User Authentication Without a Logon Window in Windows Forms Applications
- 3 minutes to read
This topic details the steps performed from the time the WinApplication object has been created and initialized, until the moment an end-user has been authenticated to the application. There are two built-in Authentication Strategies in XAF. The AuthenticationStandard authenticates end-users with the information typed in the logon window. The AuthenticationActiveDirectory does not require the logon window to be displayed. It takes the required information from the system's active directory. This topic details how end-users are authenticated when the built-in AuthenticationActiveDirectory strategy is used. You can customize the AuthenticationActiveDirectory, so that a logon window is displayed and the information typed in it is used for authentication. In this instance, read the User Authentication Without a Logon Window in Windows Forms Applications topic, to learn how the logon window is displayed.
Ways to Interfere
To start the authentication process, an Object Space is created to check whether a record defining the user requesting authentication exists in the application database. Before accessing the database, the compatibility of the module versions in the database and their actual versions is checked. If the versions in the database are greater than the actual ones, an exception is raised, which requires that you increase your application's version. If lower, the XafApplication.DatabaseVersionMismatch event is raised. By default, this event is handled in XAF solutions. The event handler calls the Database Updater's Update method, which updates the database to the required version. However, this method is called when the application is run in debug mode. In release mode, an exception is raised (you can see the entire code in your application).

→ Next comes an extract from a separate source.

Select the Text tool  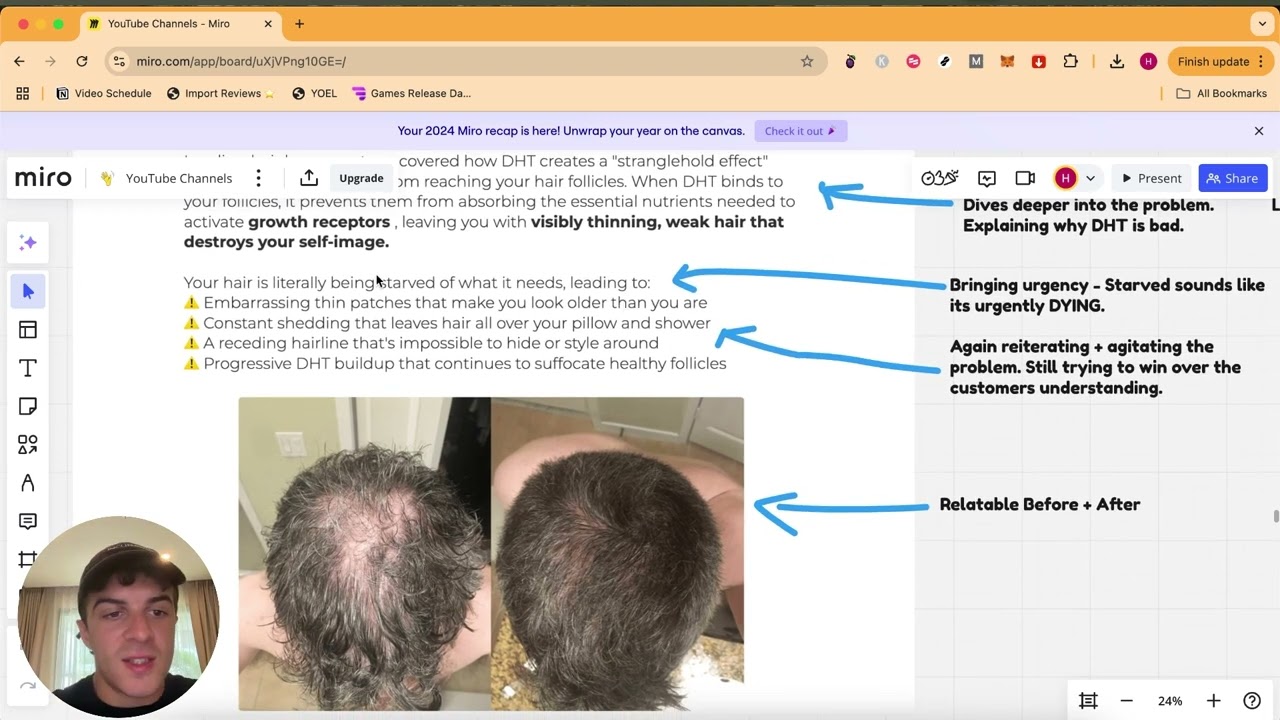pos(28,368)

Before the authentication process is started, you can access the LogonParameters object modified by the user who is logging on. For this purpose, handle the XafApplication.LoggingOn event.
You can perform a custom process of checking the database and application compatibility. For this purpose handle the XafApplication.CustomCheckCompatibility event. In this instance, you should raise the XafApplication.DatabaseVersionMismatch event in this code as well, to update the database when required.
If you do not need the scenario implemented in the XafApplication.DatabaseVersionMismatch event handler, which is generated automatically in your application, write a custom event handler. For instance, you can implement a custom DatabaseUpdater class and call its Update method in the DatabaseVersionMismatch event handler.
Use the XafApplication.DatabaseUpdateMode property to set the required behavior for the updating database mechanism. For instance, you can set the UpdateDatabaseAlways value so that the database's version is updated each time the application runs. This is useful in applications written using VB, because of the difficulty in incrementing versions in VB projects.
When the AuthenticationActiveDirectory strategy is used, authentication is accomplished immediately after the application is started. A user is authenticated if their account has been found in the system, and the corresponding object in the database exists.
If the default authentication performed by a built-in Authentication class does not satisfy your requirements, implement a custom class. For instance, inherit from one of the built-in authentication classes: AuthenticationStandard or AuthenticationActiveDirectory. Alternatively, inherit from the base AuthenticationBase class. In your class, override the Authenticate method. It returns the user object that is found in the database by the credentials specified by the end-user who is logging on. To see an example, refer to the How to: Use Custom Logon Parameters and Authentication topic.
The Application Model's layer with end-user customizations, stored in the Model.User.xafml file is created. This file stores end-user customizations to the application, created during the previous application runs.
To perform custom actions after the logging on procedure has finished, handle the XafApplication.LoggedOn event.